--- start ITEMS ---
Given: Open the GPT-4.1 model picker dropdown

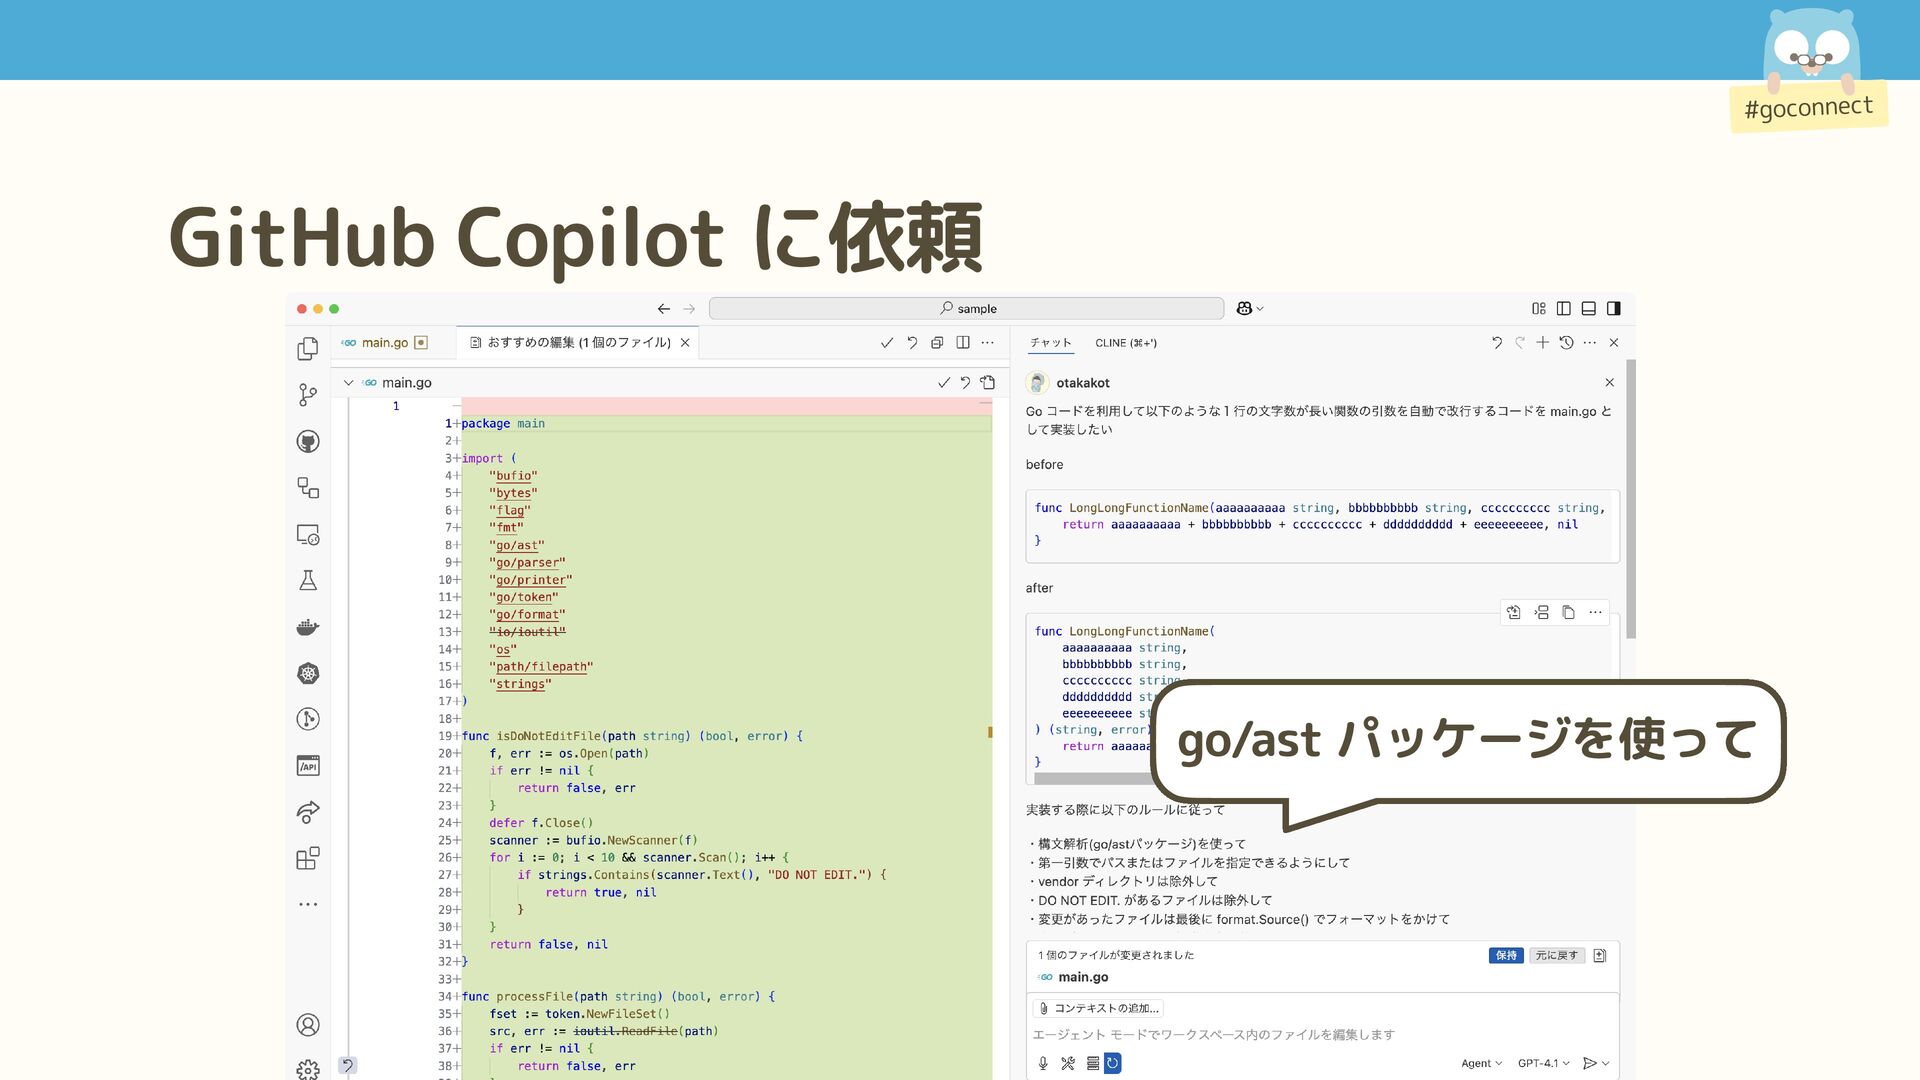Looking at the screenshot, I should 1543,1063.
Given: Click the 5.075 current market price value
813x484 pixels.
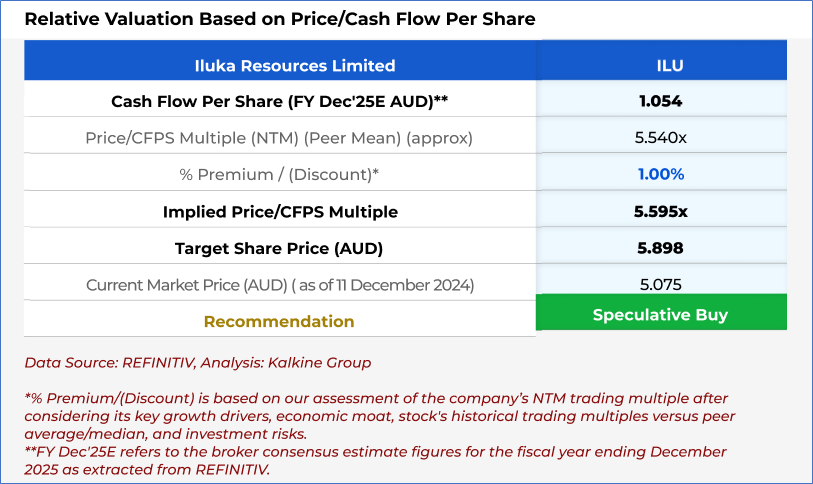Looking at the screenshot, I should pyautogui.click(x=660, y=285).
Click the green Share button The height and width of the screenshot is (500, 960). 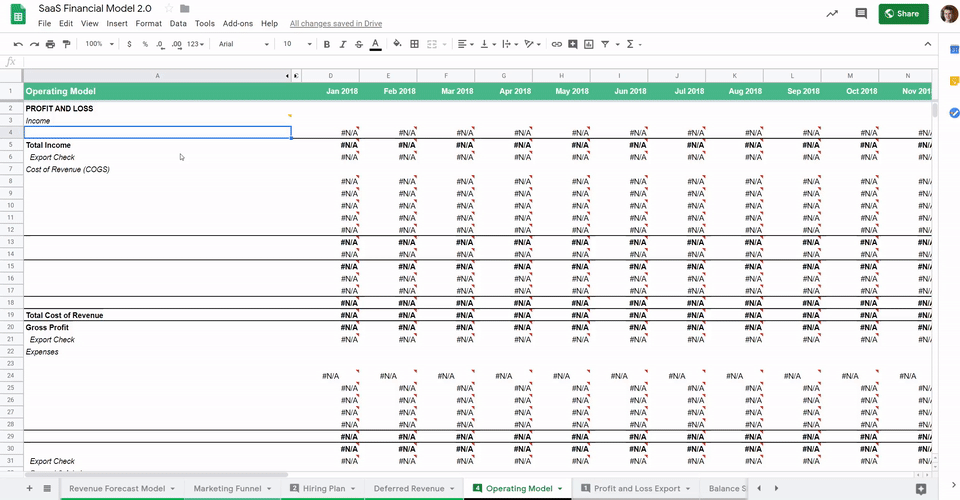[903, 14]
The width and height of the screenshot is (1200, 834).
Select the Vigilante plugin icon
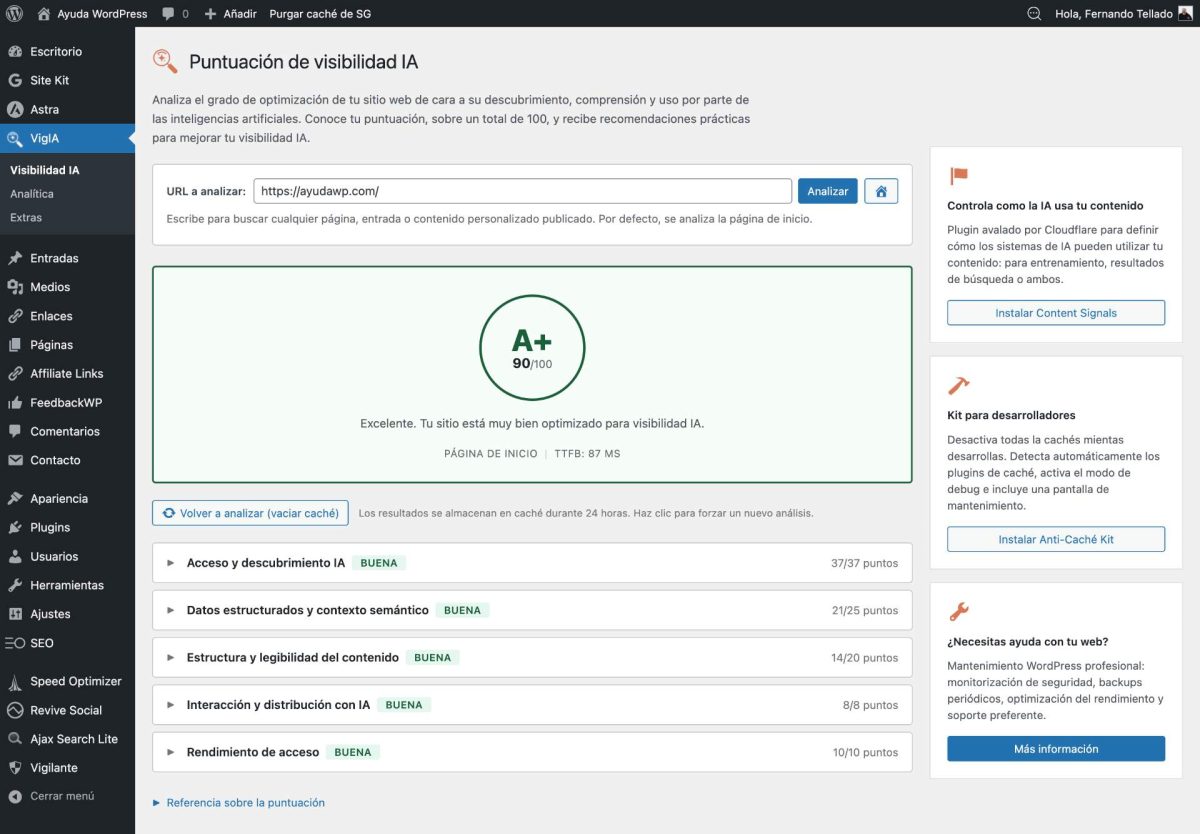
--- end ITEMS ---
INSTRUCTIONS TO FOLLOW: Please return the lines of the records word for word, starting at the line that contains "The width and" and ending at the end of the records, and leave the pictures out of your answer.

RESULT OF THIS EXERCISE:
The width and height of the screenshot is (1200, 834).
Select the Vigilante plugin icon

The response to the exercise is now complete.